Last week I shared about my involvement with the American Guild of Organists. This week, the other organization that means a great deal to me is the American Choral Directors Association (ACDA), a group I’ve been a member of since 1990. Each even year, there is a regional conference, and on odd years, there are national conferences, held in cities around the country. My first experience with ACDA was in 1991 and the national conference in Phoenix. There was a student chapter at my university in Detroit and we all decided we wanted to get out of Detroit in February and spend 5 days in warm weather. Oh, and we wanted to hear some choral music too! LOL We boarded a plane and headed to Phoenix and spent 4 days immersed in all things choral. Each day typically starts early, often with breakfast/coffee roundtables at 7 or 7:30 a.m. Around 8 a.m., there are some reading sessions of the latest/greatest pieces being published. The first concert session is 9:30-ish and lasts about 2 hours, with 3-4 choirs singing. Each day, there are 3 concert sessions, sometimes 4. There’s minimal time to grab a meal, often just a sandwich from a food cart on your way to the next session. Evenings are concerts with famous groups like King’s Singers, the host city’s symphony/chorus presenting a major work. That year, the highlight for me was Helmut Rilling and the Oregon Bach Festival Chorus and Orchestra performing Bach’s Mass in B Minor. Being the eager college students, we planted ourselves in the front row, scores in hand, to watch this genius do his thing with this nearly 2 hour masterpiece. Rilling walked out, gave the downbeat, I watched my score, but soon realized I couldn’t be the student. I had to put it away, watch his magical gestures for the singers and instrumentalists, and just absorb what was happening. It was another one of those connections that forever changed my career.

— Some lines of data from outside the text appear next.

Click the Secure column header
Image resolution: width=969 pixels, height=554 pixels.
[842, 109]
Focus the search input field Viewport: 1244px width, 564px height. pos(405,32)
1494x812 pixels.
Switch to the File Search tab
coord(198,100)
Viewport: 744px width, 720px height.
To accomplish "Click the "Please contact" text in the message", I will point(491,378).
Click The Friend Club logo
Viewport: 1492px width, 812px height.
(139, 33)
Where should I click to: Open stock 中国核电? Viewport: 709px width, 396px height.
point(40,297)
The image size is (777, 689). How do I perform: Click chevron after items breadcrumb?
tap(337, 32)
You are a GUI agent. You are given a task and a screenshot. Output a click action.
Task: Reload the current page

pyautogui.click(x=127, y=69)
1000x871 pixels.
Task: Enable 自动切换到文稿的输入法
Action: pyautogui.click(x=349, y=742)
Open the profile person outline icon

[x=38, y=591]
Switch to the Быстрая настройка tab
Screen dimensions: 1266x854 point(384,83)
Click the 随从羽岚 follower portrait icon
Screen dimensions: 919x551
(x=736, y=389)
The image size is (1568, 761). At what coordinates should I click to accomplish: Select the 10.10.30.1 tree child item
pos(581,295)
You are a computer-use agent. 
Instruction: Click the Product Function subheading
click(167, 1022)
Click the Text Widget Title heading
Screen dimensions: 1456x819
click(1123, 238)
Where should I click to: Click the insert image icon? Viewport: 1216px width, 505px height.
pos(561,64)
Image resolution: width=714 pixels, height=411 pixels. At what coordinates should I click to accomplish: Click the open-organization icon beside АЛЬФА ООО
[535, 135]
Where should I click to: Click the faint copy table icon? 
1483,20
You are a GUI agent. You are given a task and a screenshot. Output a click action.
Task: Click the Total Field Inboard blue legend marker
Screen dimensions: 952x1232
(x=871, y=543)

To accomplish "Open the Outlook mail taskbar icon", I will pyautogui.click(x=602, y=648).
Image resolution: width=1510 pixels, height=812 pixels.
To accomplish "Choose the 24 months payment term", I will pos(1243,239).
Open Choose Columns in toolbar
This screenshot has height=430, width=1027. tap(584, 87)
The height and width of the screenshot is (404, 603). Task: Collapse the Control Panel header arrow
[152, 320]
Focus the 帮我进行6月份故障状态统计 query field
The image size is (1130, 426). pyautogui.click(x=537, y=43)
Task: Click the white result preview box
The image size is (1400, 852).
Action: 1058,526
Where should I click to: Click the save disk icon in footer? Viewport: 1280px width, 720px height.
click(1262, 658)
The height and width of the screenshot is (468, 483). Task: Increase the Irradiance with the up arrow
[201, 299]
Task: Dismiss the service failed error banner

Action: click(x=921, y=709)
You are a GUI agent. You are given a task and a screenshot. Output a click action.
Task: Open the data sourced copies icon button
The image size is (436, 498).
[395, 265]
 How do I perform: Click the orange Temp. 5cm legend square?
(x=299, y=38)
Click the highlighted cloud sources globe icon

Throughout my 40-plus year career, there have been a number of mountain-top experiences that confirmed I made the correct choice to be a church musician. Watching singers discover their personal connection points is so satisfying and rewarding, infinitely more so than I have experienced as an organist. Why? Because music is being made together, with one purpose, one direction, one vision, one heart. Each time I sit at the organ, or the piano, to lead a hymn, a song, an anthem, I remember why being a church musician is so important … the words. Our faith stories being sung through the music we are sharing together, lighting the paths of our journeys, guiding us in the right direction.

To wrap up this very long column, I’ll share with you the closing portion of Robert Frost’s poem “Choose something like a star” that made such an impact on my life so long ago (and I urge you to look up the complete poem for your reading pleasure).

And steadfast as Keats’ Eremite,
Not even stooping from its sphere,
It asks a little of us here.
It asks of us a certain height,
So when at times the mob is swayed
To carry praise or blame too far,
We may choose something like a star
To stay our minds on and be staid.

When we are challenged in our daily lives, and when all feels lost, like probably most of us have felt over the last 4.5 months, remember that star, out in the distant sky, glimmering, shining, guiding us. And quoting the first verse of a favorite hymn “I want to walk as a child of the light” – “God set the stars to give light to the world; The star of my life is Jesus.”